This project demonstrates an incremental batch data pipeline built using AWS S3 and AWS Glue, where only new data partitions are processed on each run using a date-based ingestion strategy.
Problem Statement
In real-world data engineering systems, reprocessing the entire dataset every day is inefficient and costly. This project solves that problem by processing only newly arrived data using date-based S3 partitions.
Architecture
S3 Raw (CSV, partitioned by ingest_date) → AWS Glue (Parameterized PySpark Job) → S3 Silver (Parquet, partitioned by ingest_date)
S3 Folder Structure
Raw Layer
s3://surya-project2/raw/orders/
ingest_date=2026-01-01/orders.csv
ingest_date=2026-01-02/orders.csv
Silver Layer
s3://surya-project2/silver/orders/
ingest_date=2026-01-01/
ingest_date=2026-01-02/
AWS Glue Job
The AWS Glue job is parameterized using --ingest_date. Each job run processes only one partition based on the provided date.
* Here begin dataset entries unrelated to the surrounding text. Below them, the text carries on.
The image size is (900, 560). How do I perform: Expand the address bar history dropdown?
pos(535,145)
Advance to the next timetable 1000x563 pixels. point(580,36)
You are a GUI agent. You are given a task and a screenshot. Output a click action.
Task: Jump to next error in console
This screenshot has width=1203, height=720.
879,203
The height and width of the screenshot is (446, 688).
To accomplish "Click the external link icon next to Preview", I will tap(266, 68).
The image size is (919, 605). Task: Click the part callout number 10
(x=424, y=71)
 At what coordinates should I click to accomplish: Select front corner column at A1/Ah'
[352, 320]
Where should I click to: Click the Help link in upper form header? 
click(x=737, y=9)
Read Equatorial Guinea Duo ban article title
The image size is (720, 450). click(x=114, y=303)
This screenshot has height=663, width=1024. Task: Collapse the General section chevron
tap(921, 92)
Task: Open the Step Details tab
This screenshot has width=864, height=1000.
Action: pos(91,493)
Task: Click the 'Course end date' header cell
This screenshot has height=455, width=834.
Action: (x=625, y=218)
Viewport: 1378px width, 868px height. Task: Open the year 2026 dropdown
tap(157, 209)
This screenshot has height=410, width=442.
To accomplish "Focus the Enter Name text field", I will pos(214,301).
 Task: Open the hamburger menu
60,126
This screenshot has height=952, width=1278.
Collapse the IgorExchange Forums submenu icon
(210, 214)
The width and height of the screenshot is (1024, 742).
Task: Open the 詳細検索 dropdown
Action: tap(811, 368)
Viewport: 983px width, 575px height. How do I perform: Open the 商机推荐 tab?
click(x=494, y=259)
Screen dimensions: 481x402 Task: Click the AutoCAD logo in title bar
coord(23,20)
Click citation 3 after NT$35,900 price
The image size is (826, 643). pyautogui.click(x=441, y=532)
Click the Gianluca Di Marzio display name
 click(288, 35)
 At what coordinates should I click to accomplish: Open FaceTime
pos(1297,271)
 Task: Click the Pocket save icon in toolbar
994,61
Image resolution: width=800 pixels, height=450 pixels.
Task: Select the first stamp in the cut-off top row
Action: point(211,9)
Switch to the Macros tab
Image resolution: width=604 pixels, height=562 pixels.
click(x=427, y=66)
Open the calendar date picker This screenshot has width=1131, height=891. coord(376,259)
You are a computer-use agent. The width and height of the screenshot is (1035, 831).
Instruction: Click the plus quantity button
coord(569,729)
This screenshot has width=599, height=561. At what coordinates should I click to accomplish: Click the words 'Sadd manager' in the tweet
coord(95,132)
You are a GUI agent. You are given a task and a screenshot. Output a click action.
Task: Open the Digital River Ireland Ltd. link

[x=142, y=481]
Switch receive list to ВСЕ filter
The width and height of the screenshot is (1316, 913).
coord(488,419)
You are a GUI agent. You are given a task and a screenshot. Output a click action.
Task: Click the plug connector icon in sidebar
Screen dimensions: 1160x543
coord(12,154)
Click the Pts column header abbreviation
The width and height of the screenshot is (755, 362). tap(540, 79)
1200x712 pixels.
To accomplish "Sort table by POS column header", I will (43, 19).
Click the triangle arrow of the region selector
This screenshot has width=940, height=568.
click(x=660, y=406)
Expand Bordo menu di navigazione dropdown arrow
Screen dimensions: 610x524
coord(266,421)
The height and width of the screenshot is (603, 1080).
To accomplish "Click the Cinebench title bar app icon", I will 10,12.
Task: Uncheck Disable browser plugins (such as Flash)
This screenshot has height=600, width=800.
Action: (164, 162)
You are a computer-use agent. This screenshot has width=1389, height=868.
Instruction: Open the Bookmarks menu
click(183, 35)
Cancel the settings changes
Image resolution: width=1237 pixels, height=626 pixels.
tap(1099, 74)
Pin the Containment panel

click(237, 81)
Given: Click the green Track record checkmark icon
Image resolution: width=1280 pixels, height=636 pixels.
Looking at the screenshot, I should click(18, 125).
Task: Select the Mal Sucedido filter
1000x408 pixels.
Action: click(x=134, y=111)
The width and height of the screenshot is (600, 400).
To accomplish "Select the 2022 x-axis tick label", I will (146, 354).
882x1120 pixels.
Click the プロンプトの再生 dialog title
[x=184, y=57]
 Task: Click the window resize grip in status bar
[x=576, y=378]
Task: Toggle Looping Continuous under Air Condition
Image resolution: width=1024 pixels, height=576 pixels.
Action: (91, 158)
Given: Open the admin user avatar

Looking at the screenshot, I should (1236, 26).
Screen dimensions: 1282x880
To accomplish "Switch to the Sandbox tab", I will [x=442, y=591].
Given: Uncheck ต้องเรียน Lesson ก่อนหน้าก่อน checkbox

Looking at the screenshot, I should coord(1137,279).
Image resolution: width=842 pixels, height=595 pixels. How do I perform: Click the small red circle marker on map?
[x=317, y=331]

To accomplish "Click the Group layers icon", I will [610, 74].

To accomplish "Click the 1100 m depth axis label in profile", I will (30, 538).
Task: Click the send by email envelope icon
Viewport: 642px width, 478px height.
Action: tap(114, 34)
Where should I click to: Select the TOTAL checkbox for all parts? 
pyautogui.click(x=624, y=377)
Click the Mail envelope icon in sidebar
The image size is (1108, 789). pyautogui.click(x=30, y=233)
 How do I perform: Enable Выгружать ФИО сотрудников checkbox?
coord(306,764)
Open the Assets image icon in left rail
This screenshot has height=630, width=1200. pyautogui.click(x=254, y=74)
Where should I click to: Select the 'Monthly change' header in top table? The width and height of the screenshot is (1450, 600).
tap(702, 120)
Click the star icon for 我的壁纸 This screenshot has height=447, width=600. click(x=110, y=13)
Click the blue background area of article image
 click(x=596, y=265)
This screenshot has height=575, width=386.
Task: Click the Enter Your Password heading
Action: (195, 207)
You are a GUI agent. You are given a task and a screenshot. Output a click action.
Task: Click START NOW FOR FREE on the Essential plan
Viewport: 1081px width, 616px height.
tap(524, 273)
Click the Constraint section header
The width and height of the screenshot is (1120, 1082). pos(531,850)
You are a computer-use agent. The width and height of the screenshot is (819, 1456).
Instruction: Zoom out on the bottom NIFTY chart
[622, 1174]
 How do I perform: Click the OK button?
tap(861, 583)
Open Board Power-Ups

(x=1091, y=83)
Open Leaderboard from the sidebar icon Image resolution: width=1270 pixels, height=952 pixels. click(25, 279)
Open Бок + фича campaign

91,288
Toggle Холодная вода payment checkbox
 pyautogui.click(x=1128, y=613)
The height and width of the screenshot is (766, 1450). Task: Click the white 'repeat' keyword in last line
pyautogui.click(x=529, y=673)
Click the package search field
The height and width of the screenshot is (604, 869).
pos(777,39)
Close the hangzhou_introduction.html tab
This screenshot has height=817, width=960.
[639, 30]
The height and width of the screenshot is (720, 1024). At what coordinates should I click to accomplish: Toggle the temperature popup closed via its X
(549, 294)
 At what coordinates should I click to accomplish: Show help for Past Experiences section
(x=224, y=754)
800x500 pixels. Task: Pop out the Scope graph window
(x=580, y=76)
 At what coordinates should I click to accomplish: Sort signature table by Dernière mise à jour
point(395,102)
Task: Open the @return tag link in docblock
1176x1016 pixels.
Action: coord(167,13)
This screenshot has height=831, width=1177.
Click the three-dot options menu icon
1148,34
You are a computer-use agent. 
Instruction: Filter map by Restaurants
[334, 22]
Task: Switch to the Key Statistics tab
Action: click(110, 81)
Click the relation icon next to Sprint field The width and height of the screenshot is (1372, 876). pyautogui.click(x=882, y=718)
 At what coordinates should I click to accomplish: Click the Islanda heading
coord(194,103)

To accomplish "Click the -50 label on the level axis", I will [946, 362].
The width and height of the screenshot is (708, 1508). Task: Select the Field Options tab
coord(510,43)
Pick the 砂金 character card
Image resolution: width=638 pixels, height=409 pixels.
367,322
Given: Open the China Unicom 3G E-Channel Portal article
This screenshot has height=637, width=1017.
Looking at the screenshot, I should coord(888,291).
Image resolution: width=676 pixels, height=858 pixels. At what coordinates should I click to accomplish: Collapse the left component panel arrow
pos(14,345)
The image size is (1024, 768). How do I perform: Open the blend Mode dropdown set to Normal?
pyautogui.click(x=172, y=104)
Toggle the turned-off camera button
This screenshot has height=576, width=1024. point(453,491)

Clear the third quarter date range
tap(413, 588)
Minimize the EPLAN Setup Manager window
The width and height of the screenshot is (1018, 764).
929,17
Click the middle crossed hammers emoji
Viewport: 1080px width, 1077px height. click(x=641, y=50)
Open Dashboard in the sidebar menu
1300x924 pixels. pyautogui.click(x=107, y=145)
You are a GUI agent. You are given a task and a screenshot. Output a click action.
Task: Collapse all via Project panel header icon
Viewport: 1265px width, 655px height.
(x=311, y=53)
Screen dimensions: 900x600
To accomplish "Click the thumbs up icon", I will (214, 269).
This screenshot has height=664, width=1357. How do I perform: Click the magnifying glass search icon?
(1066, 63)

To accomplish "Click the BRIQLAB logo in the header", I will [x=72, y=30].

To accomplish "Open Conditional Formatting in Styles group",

Running the same job multiple times with different dates enables incremental processing without reprocessing historical data.
Example Job Runs
--ingest_date=2026-01-01
--ingest_date=2026-01-02
Key Features
Incremental batch processing
Date-based S3 partitioning
Parameterized AWS Glue job
Conversion from CSV to Parquet
No full data reloads
Tech Stack
AWS S3
AWS Glue
PySpark
Parquet
Status
Incremental ingestion implemented
Multiple partitions processed successfully
Silver layer created with partitioned Parquet data
Learning Outcome
Built a production-style incremental ETL pipeline using AWS Glue and S3, similar to real-world enterprise data engineering workflows.